For the word "Task", search the records and show each line in which it occurs.

Entries supplied:
'''
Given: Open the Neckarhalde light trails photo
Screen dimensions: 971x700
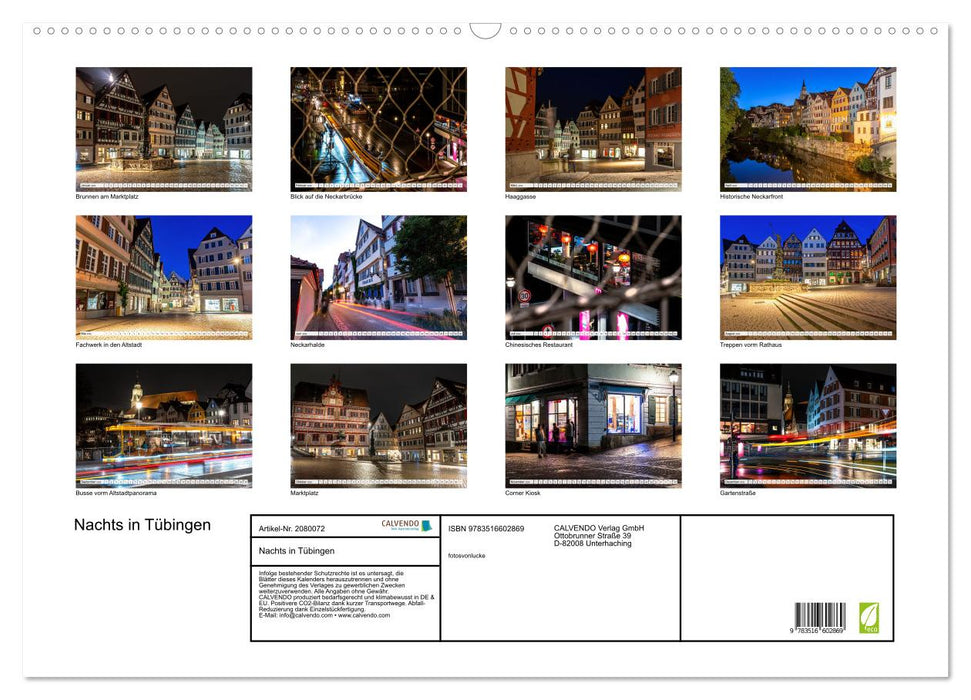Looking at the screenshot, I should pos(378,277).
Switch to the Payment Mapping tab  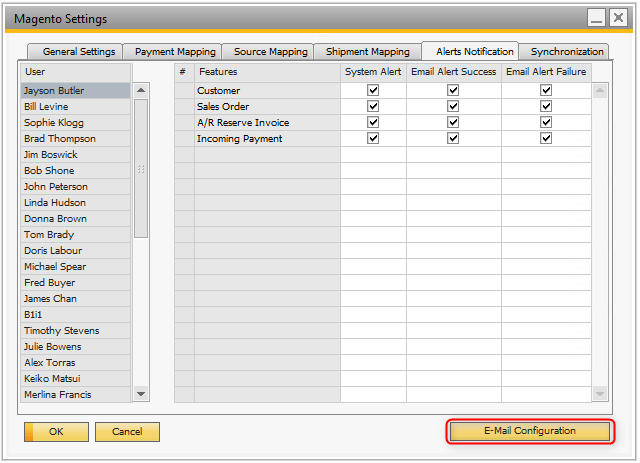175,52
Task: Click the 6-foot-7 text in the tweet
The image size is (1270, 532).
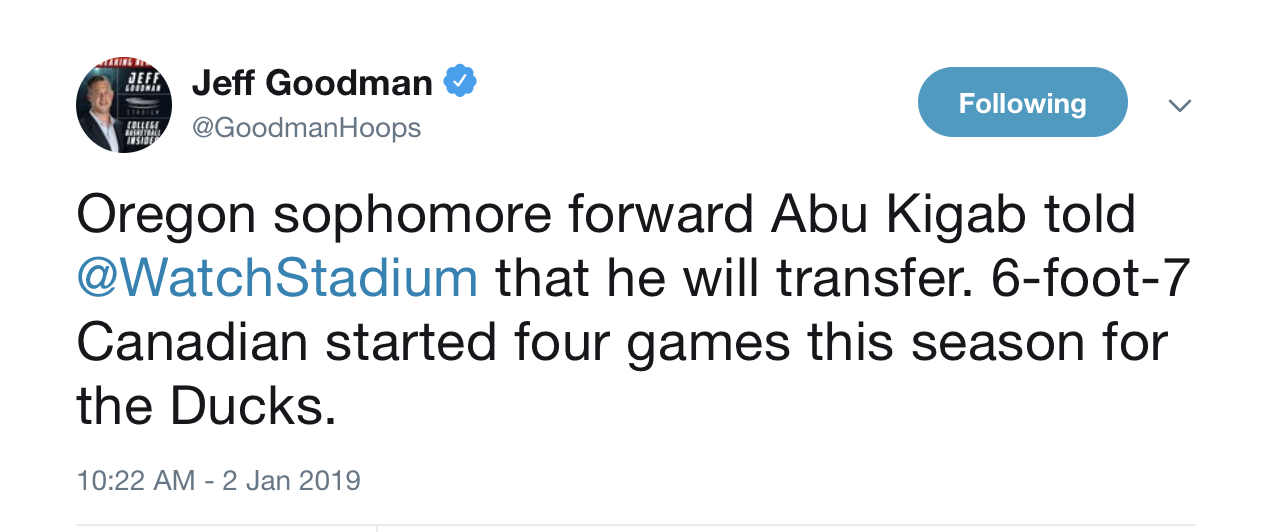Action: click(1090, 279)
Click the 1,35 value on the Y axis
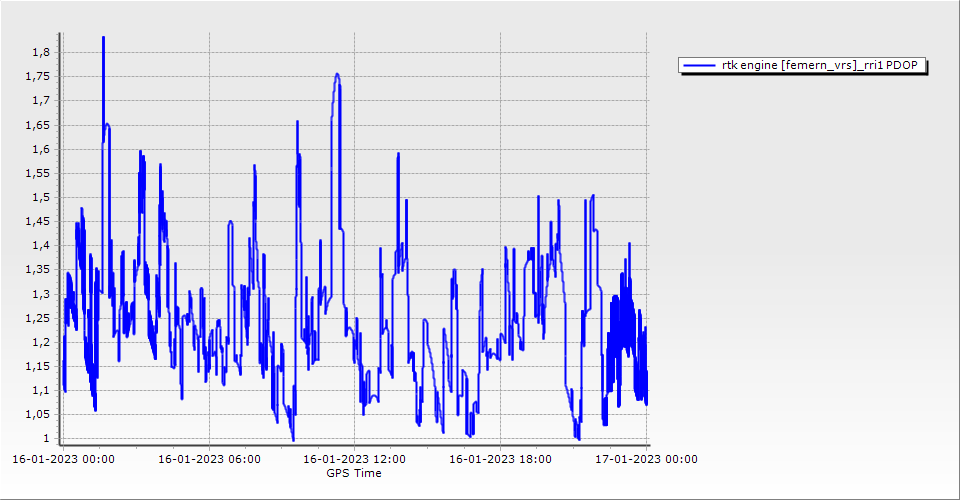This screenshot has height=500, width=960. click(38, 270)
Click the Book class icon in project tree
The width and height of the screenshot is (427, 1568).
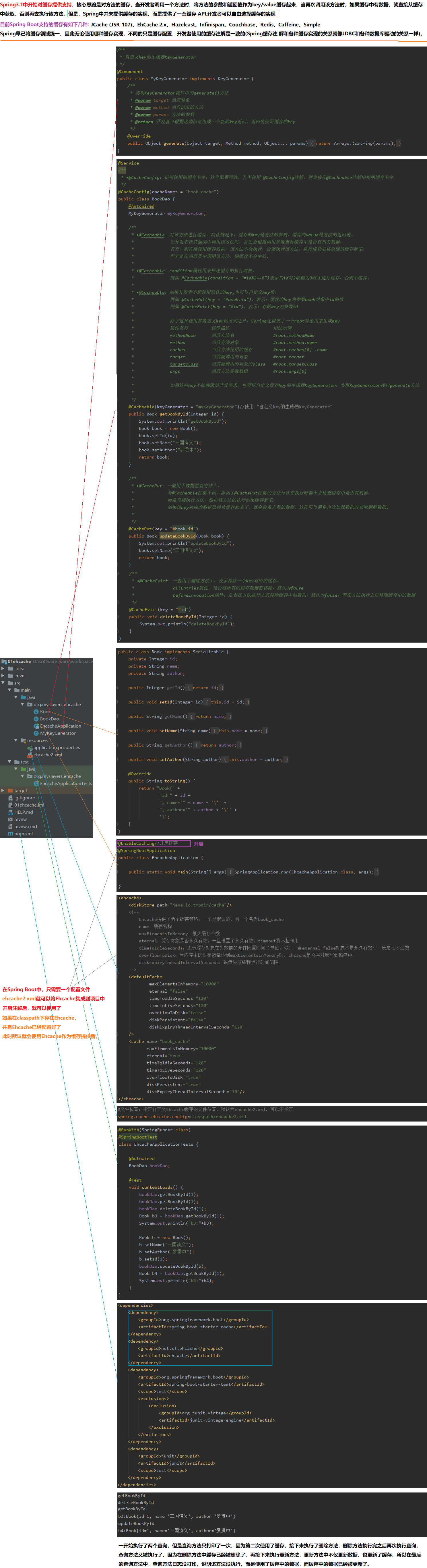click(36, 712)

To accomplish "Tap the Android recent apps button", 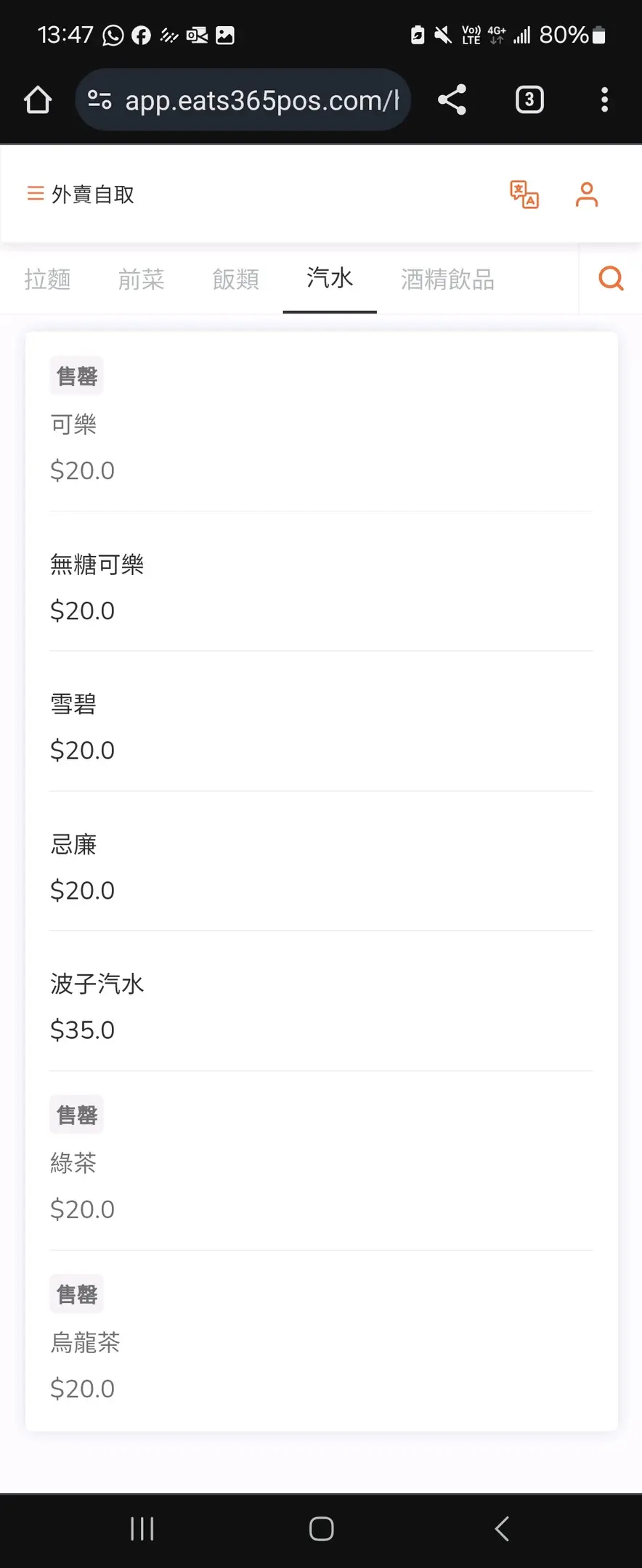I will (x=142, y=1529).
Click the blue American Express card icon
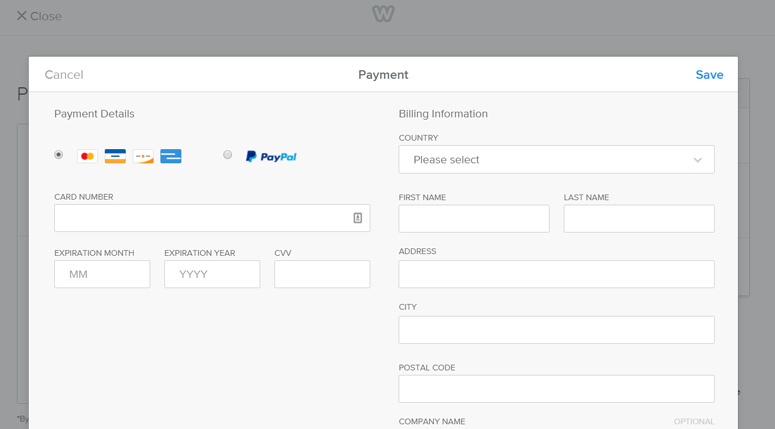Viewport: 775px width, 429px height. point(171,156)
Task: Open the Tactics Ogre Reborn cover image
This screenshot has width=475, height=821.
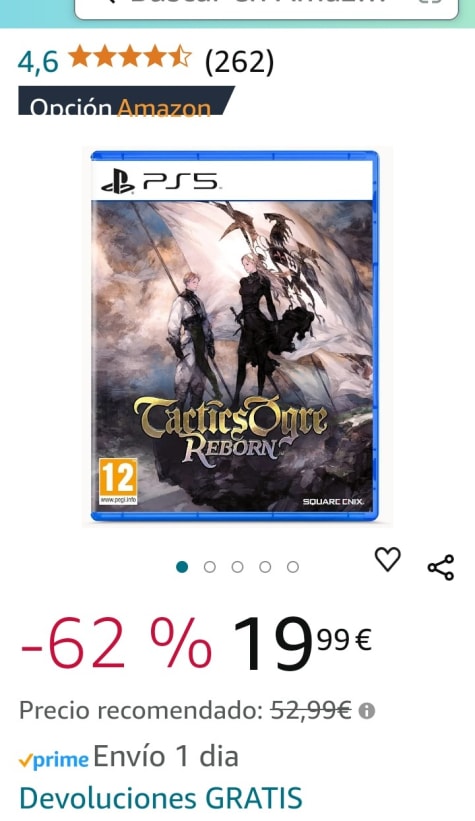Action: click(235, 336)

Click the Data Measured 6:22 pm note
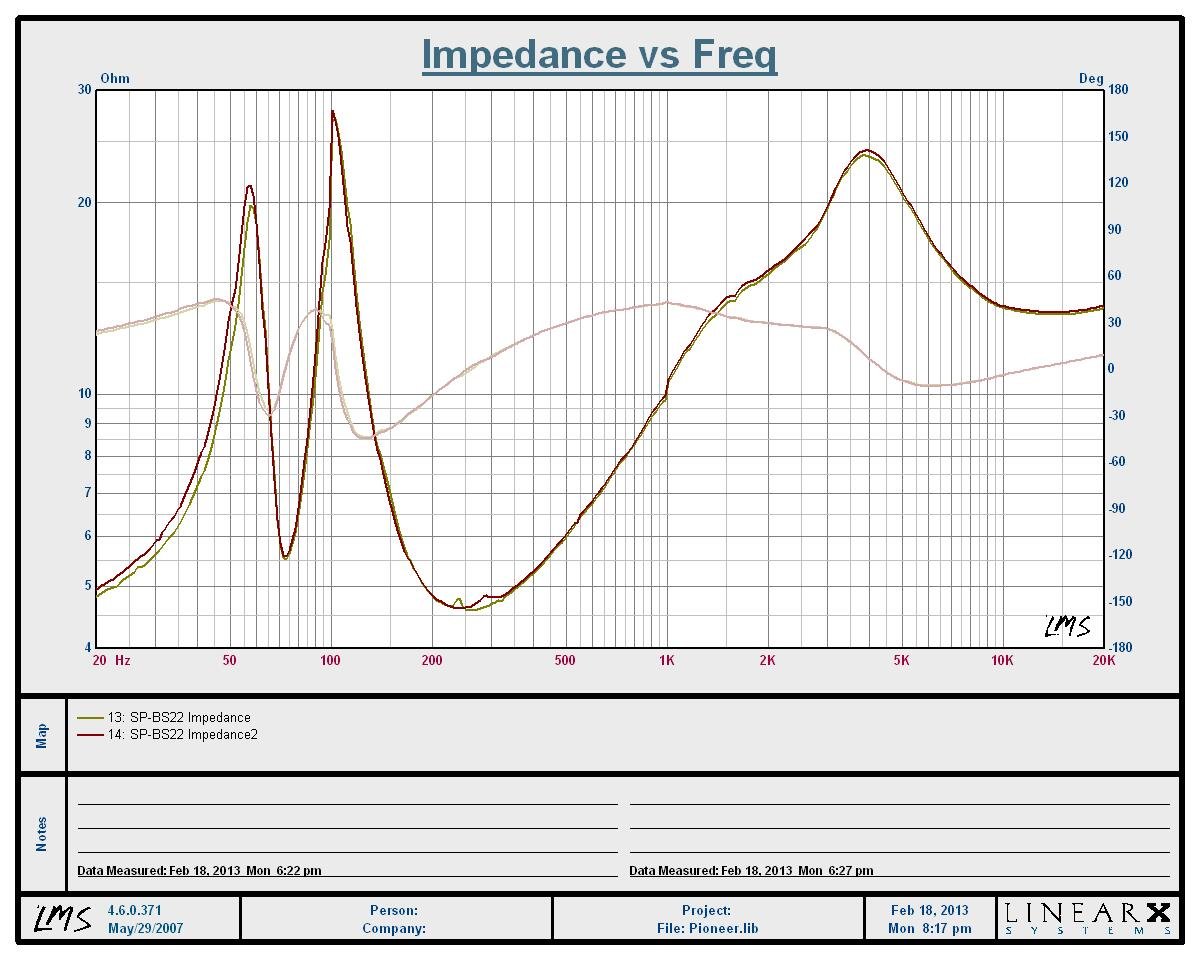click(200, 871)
'''
Your response:
Task: Click the 6-foot-7 text in the tweet
Task: Open the Tactics Ogre Reborn cover image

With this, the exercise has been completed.